Laxmi Mandal v. Deen Dayal Harinagar Hospital & Ors, W.P.(C) Nos. 8853 of 2008
Petition brought on behalf of a women who died after repeatedly being denied adequate maternal healthcare; Failure to implement state-sponsored schemes aimed at reducing infant and maternal mortality; Birth Status; Right to Health, including reproductive health; Right to Food/Nutrition; Directive Principles; Domestic Application of International Law.
This case was brought on behalf of Shanti Devi, a women living in poverty from a Scheduled Caste, after she died as the result of being refused adequate maternal healthcare despite the fact that she qualified for the free services under existing state-sponsored schemes. In 2008, Shanti Devi was forced to carry a dead fetus in her womb for five days after being denied medical treatment at several hospitals because her husband was unable to show a valid ration card for medical services, despite being qualified for one as they lived below the poverty line. On January 20, 2010, Shanti Devi died immediately after giving birth at home to a daughter who was two months premature without any medical attention. The High Court of Dehli found that there was a failure to properly implement the pre and post natal services which should have been available to her. They stated that it was inappropriate to place the burden on the poor to prove their eligibility for health services; rather government should be facilitating their access to these essential services.
The Court related its finding to the decision in People's Union for Civil Liberties v. Union of India on the right to food and noted that this petition highlighted two critical "survival rights" enforceable under Article 21 of the Indian Constitution that protects the right to life: (1) the right to healthcare, including the right to access public health facilities, to receive a minimum standard of treatment and care, the enforcement of the reproductive rights of the mother, and the right to nutrition and medical care of a newly born child until the age of six years; and (2) the right to food, which is integral to the right to health and life. The Court noted that all of these rights are interrelated and indivisible and emphasized that the lack of effective implementation of health and nutrition schemes essentially creates a denial of the right to life and cited in support several international human rights treaties and relevant General Comments of the UN Committee on Economic, Social and Cultural Rights.
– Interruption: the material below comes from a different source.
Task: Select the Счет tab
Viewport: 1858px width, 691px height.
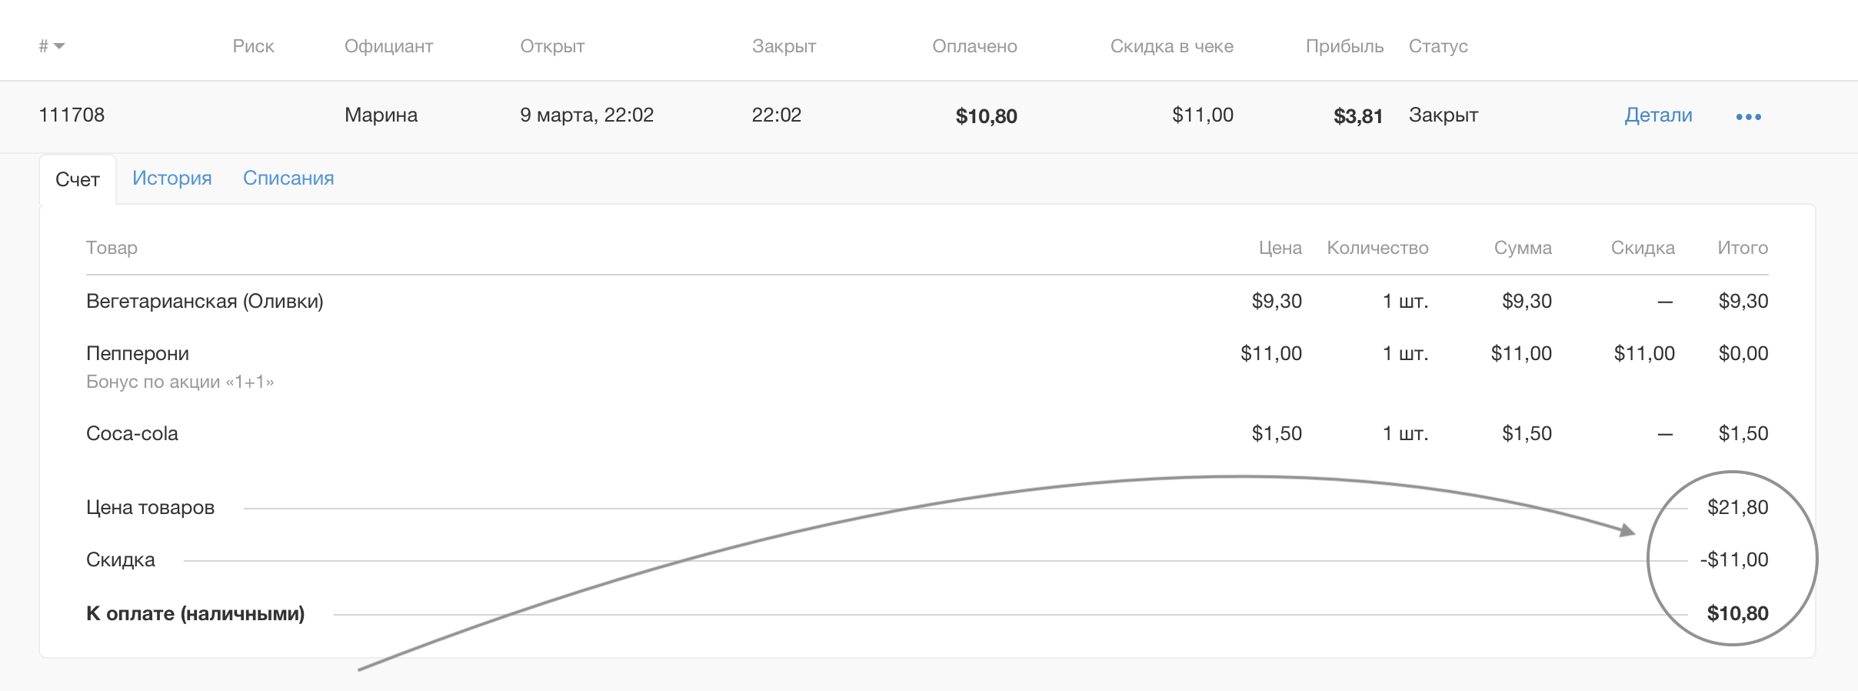Action: pos(78,179)
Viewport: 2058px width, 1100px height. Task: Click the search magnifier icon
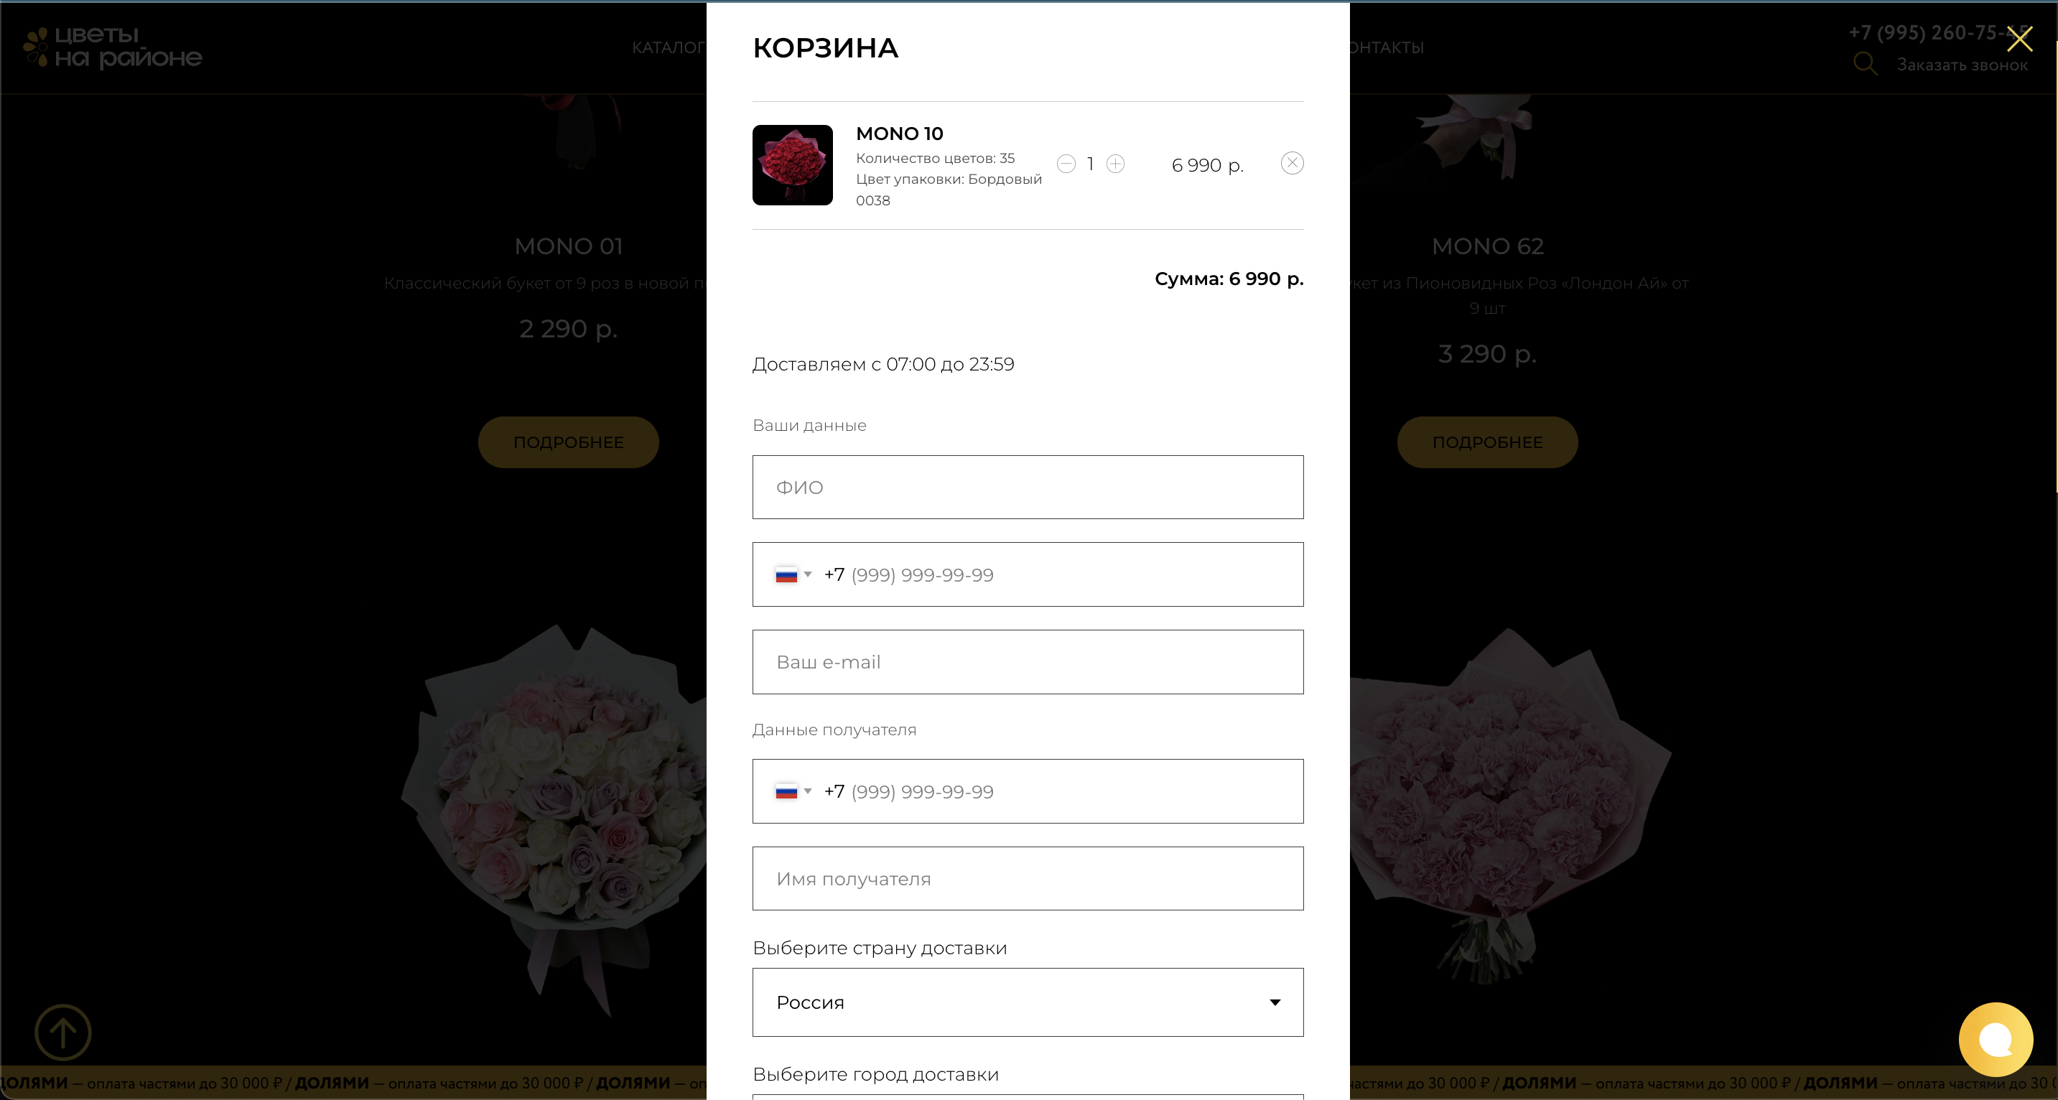pos(1865,64)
Keywords: Laxmi Mandal v. Deen Dayal Harinagar Hospital & Ors, W.P.(C) Nos. 8853 of 2008, Enforceability, ESCR
 Scheduled caste is a legal term for someone from a so-called "untouchable" caste, which is specifically identified in the Indian Constitution, as entitled to specific rights and protections because of their untouchable status. "Dalit" is a self-given and political term used that includes all scheduled castes but also includes those communities that are treated as untouchable but not recognized by the Constitution as needing protection.
Financial compensation and "red cards", which allow the claimant's surviving family to access health and nutrition services were awarded. The Court also determined that the schemes themselves needed reformation: that access to health services should be available across states; that clarification be made regarding over-lapping provisions and gaps in the various schemes; that the administration of these schemes be over-hauled; that current recognition of a death-benefit for the "primary-breadwinner" be interpreted to include women who are homemakers; and that additional data be gathered on the percentage of home deliveries to aid in the improvement of service provision. Finally, the Court ordered the States of Haryana and Delhi to undertake corrective measures and institute monitoring policies to ensure the decision is implemented, including affidavits on compliance to be submitted 8 weeks from the date of the decision. At the time of this summary, no updates on compliance with these measures are available, but when updates become available, they will be added.
Human Rights Law Network, India
This case is a clear example of the gap that exists in India, and globally, between the existence of laws that protect women's economic and social rights and implementation of domestic policies which make these rights accessible and meaningful. This case was compounded by the intersectional discrimination Shanti Devi experienced being a poor woman from a Scheduled Caste. India has one of the highest rates of maternal mortality in the world, despite its burgeoning economy and rural health initiative. The maternal mortality crisis in India is linked to the deep inequalities faced by women and improving the situation will require substantive fulfillment of women's right to health, equality and non-discrimination. Advocates who worked on this case believe the judgment was an important victory and that it will have major implications for health policy in India, where a maternal death occurs every five minutes.